**Task details**
Reproduce the rows below word for word, from the line containing "At what (x,y)" through the end of the rows. Leave out the pictures.

**The records**
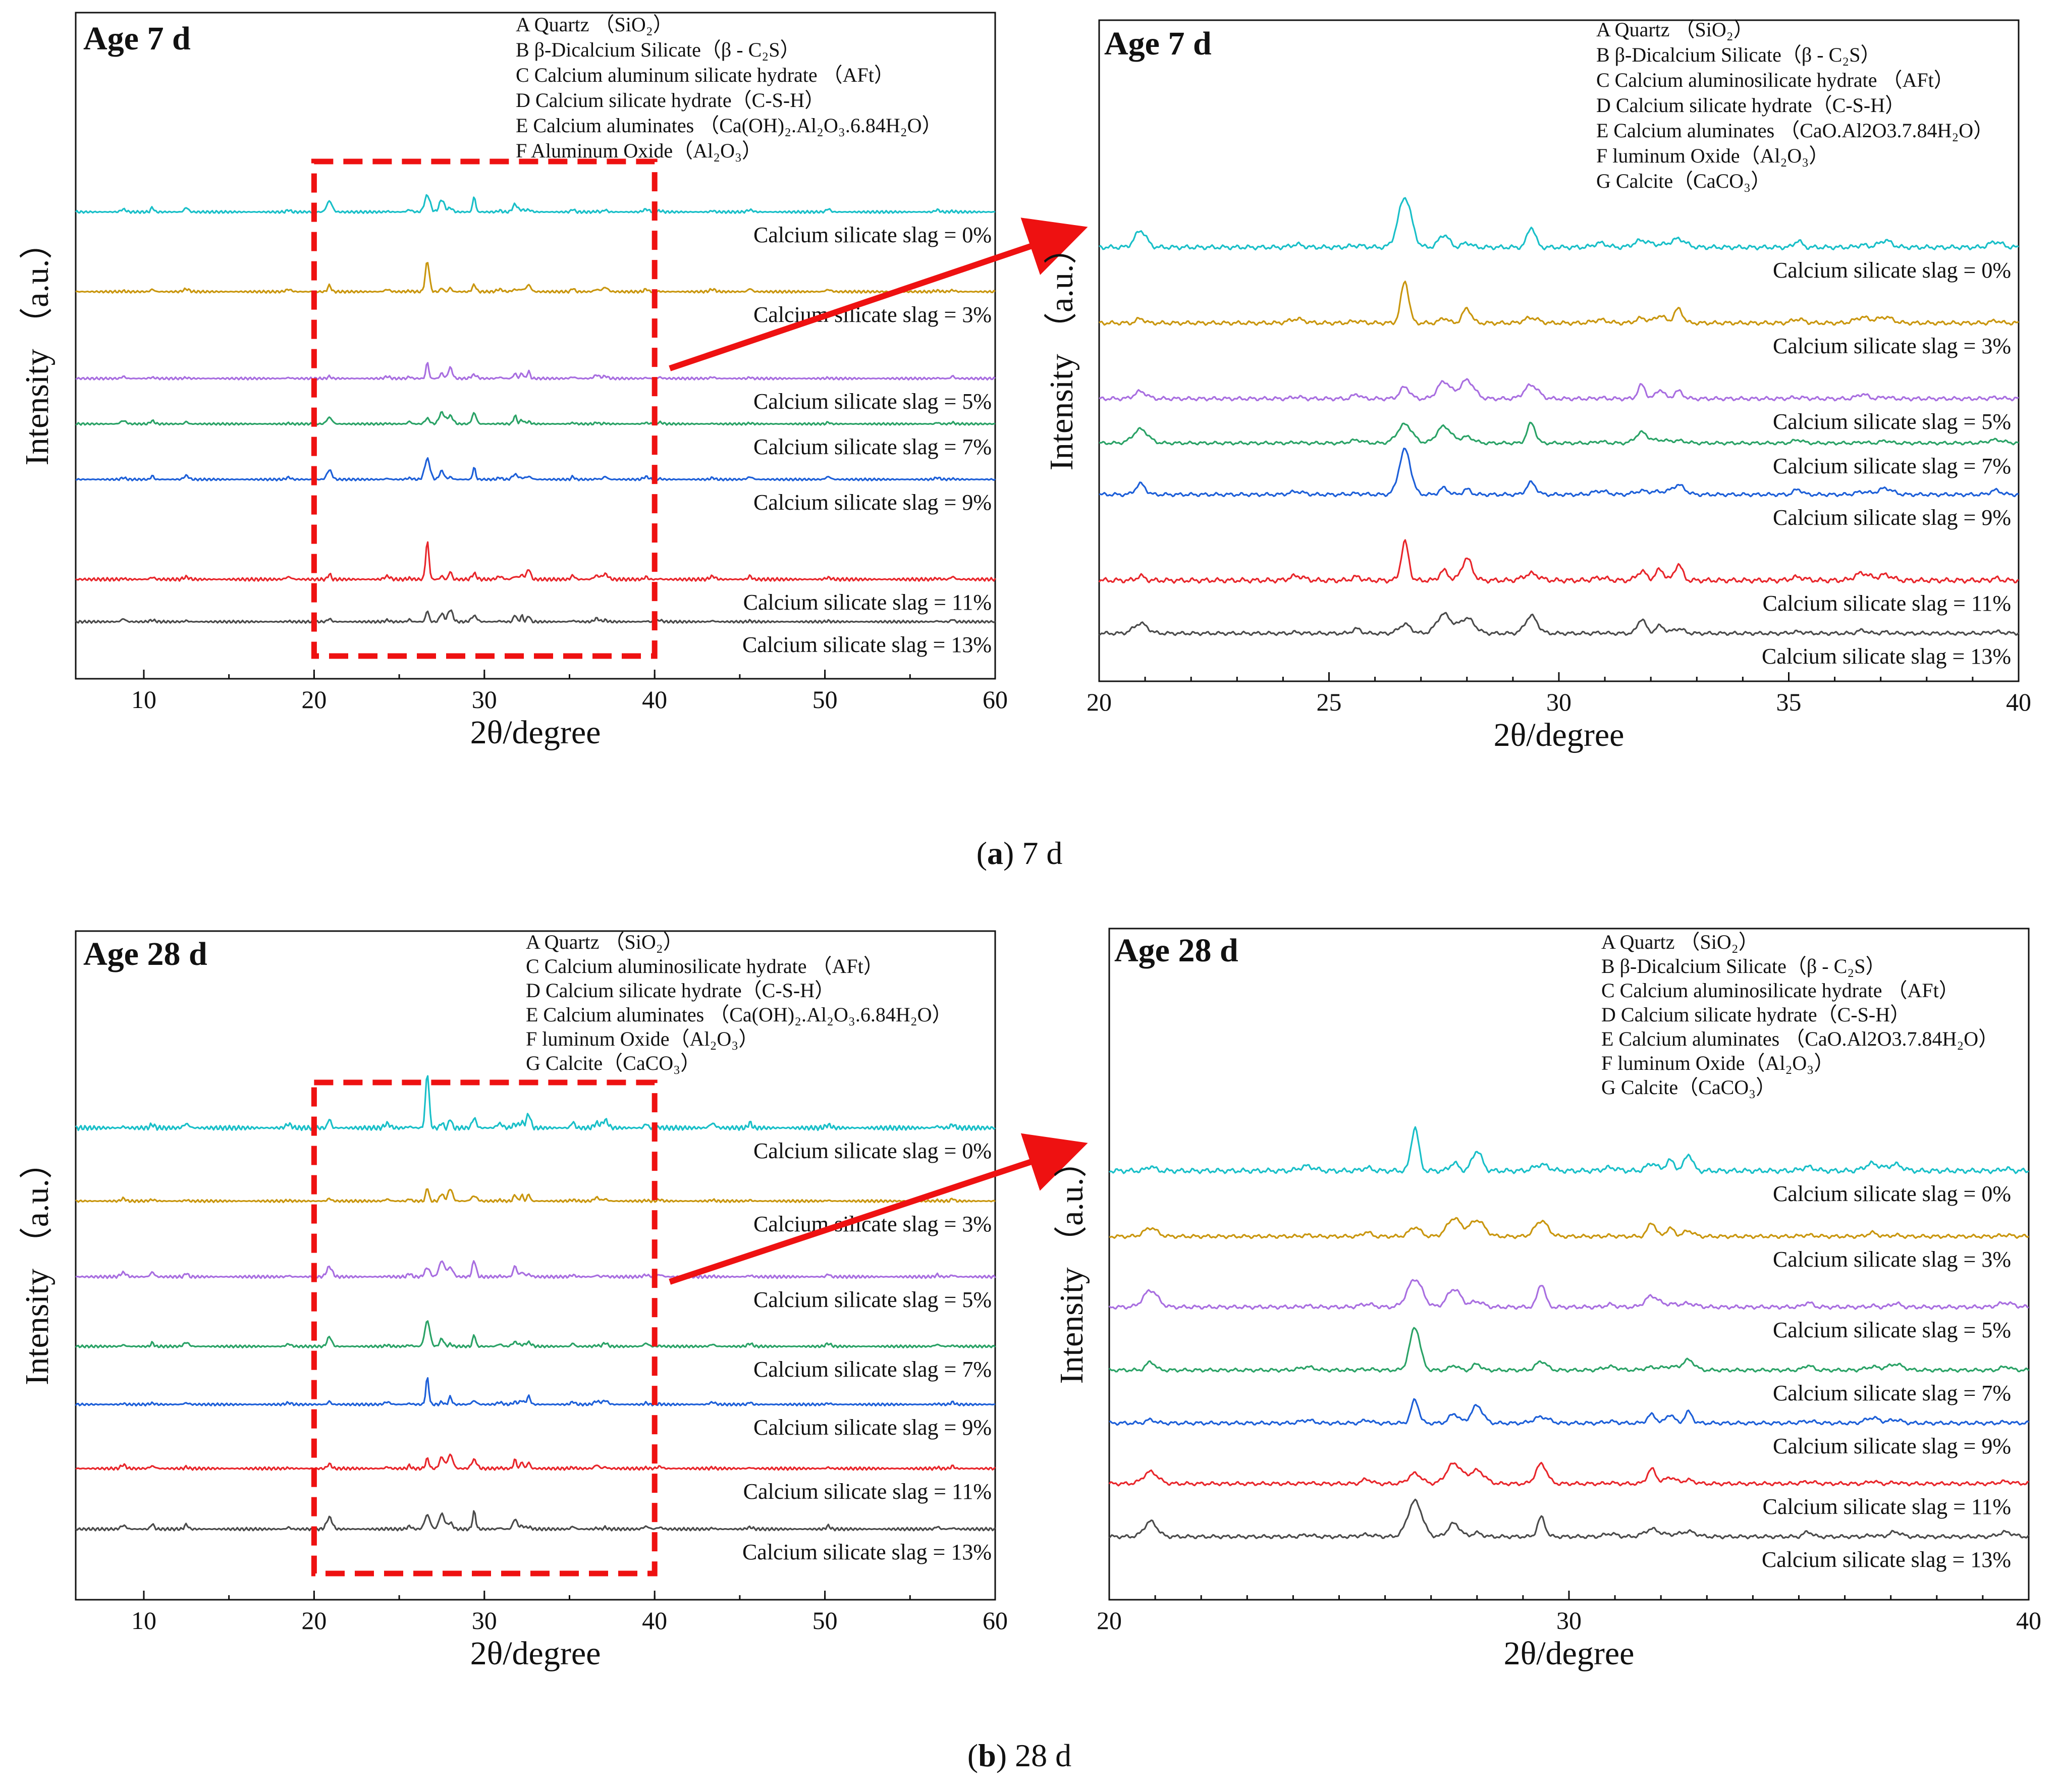 The image size is (2060, 1792). I want to click on x-tick-label: 25, so click(1330, 702).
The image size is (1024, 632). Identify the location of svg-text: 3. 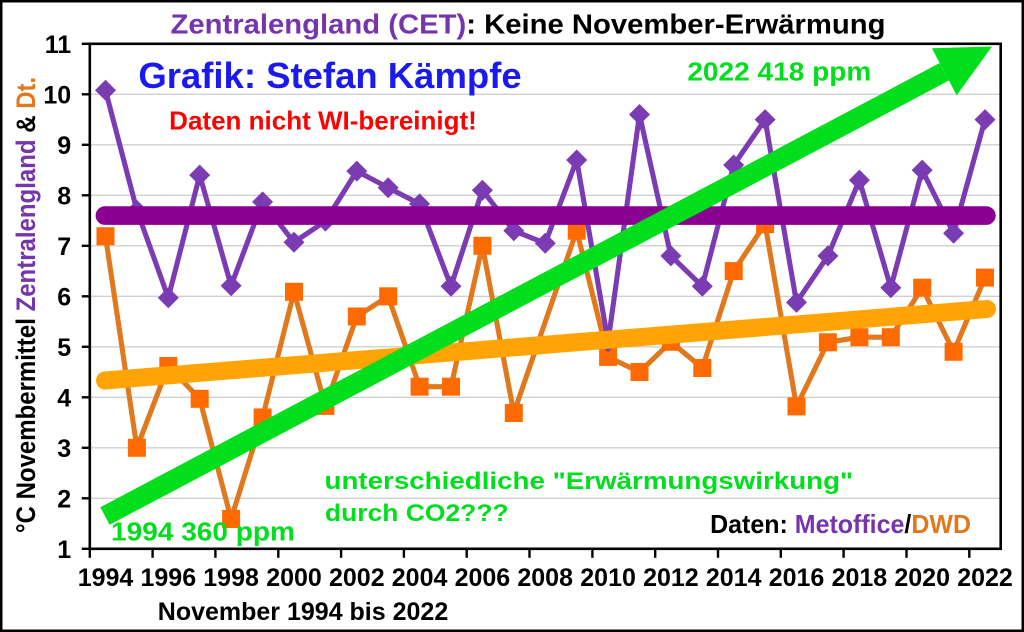
(64, 449).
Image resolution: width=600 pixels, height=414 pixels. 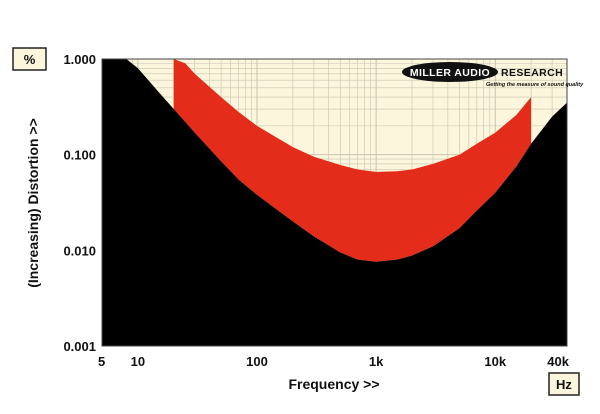 I want to click on y-tick-label: 0.100, so click(x=80, y=156).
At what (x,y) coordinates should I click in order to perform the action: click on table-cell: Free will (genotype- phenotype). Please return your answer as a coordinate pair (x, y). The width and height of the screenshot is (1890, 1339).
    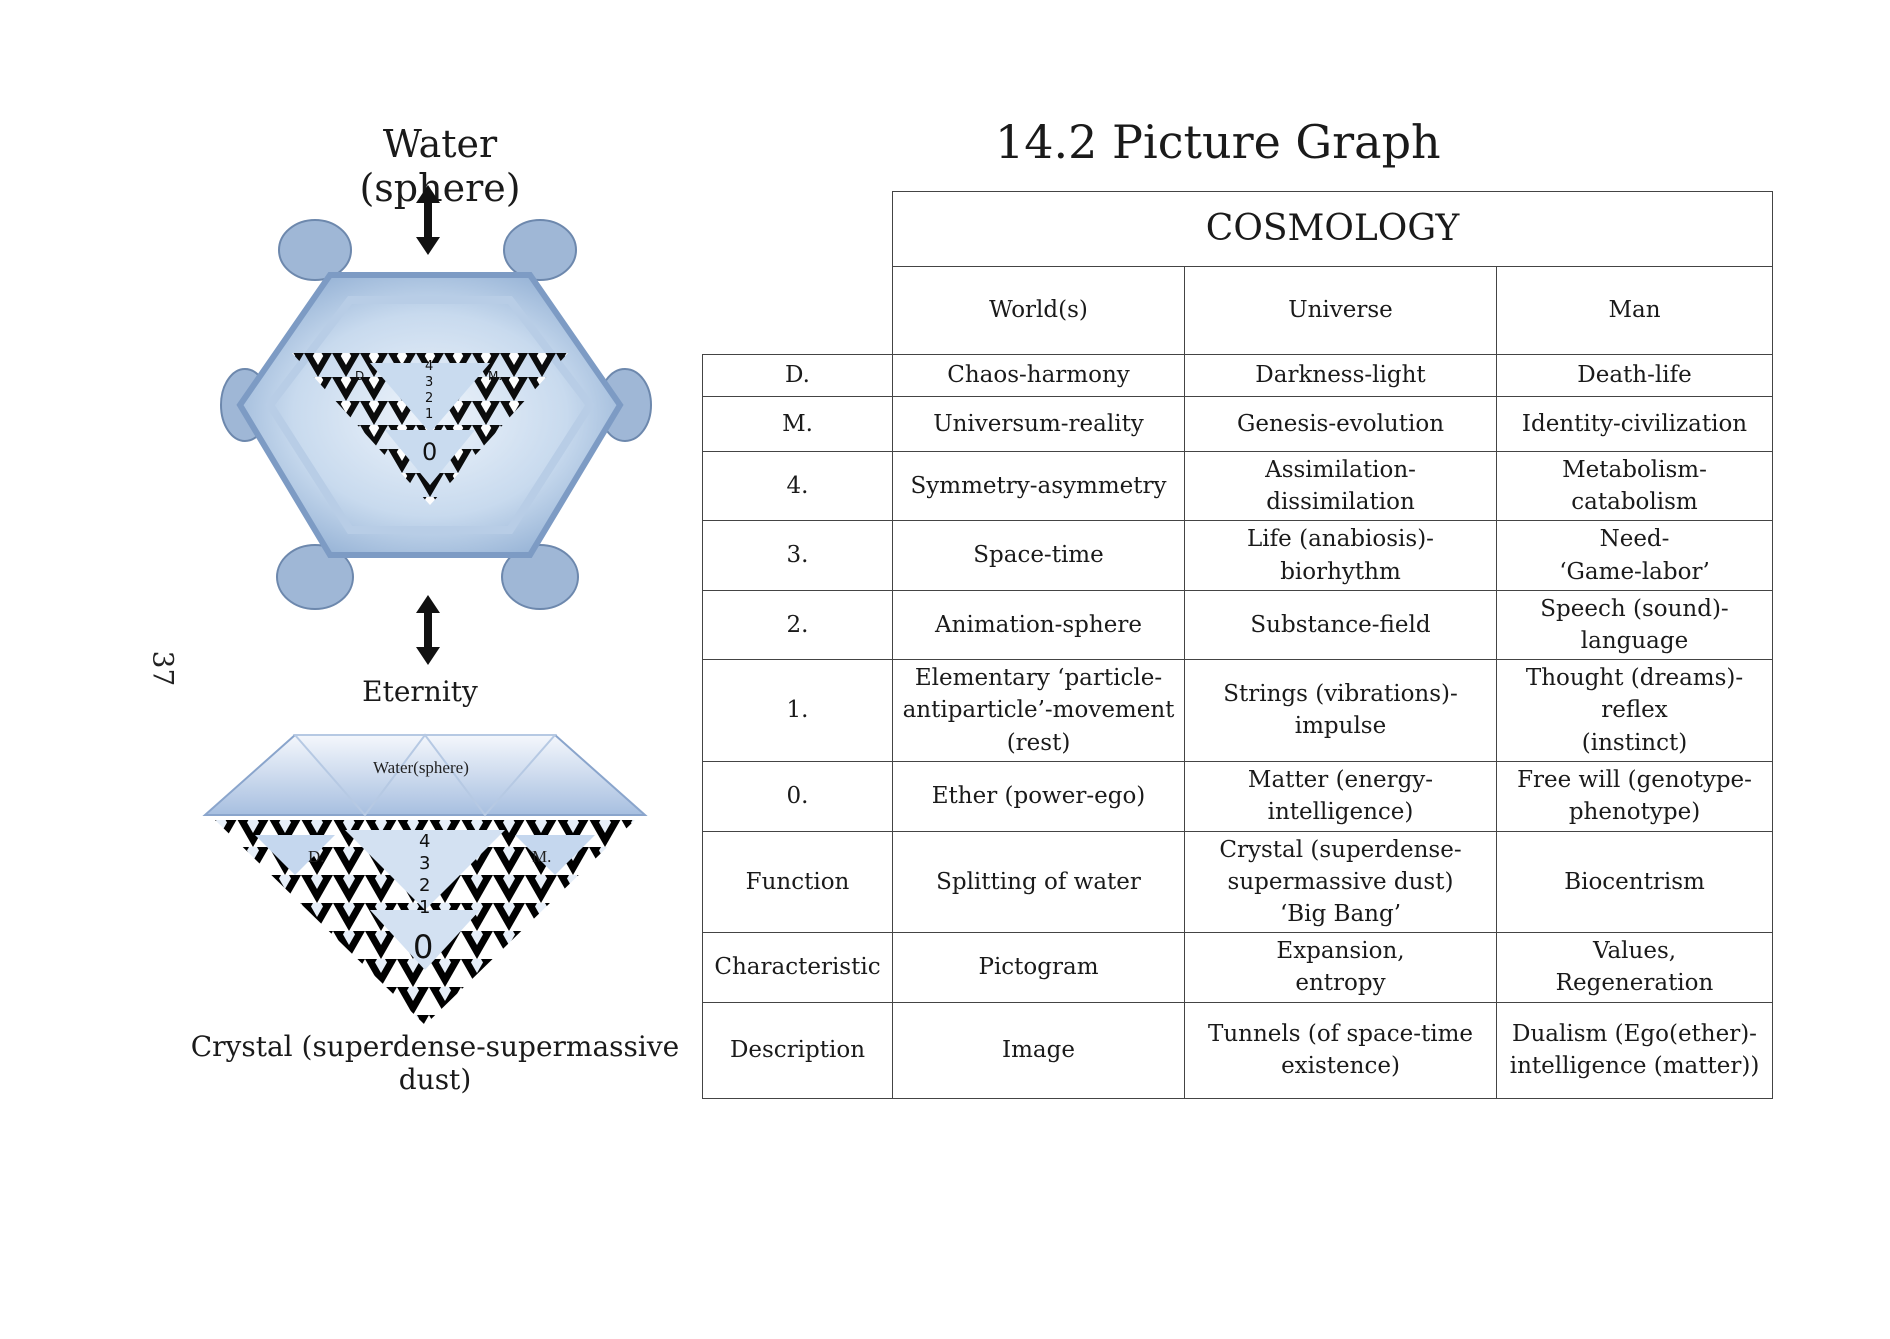
    Looking at the image, I should click on (1634, 796).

**Solution for this exercise**
At what (x,y) coordinates should I click in order to perform the action: click on table-cell: Free will (genotype- phenotype). Please return your answer as a coordinate pair (x, y). The width and height of the screenshot is (1890, 1339).
    Looking at the image, I should click on (1634, 796).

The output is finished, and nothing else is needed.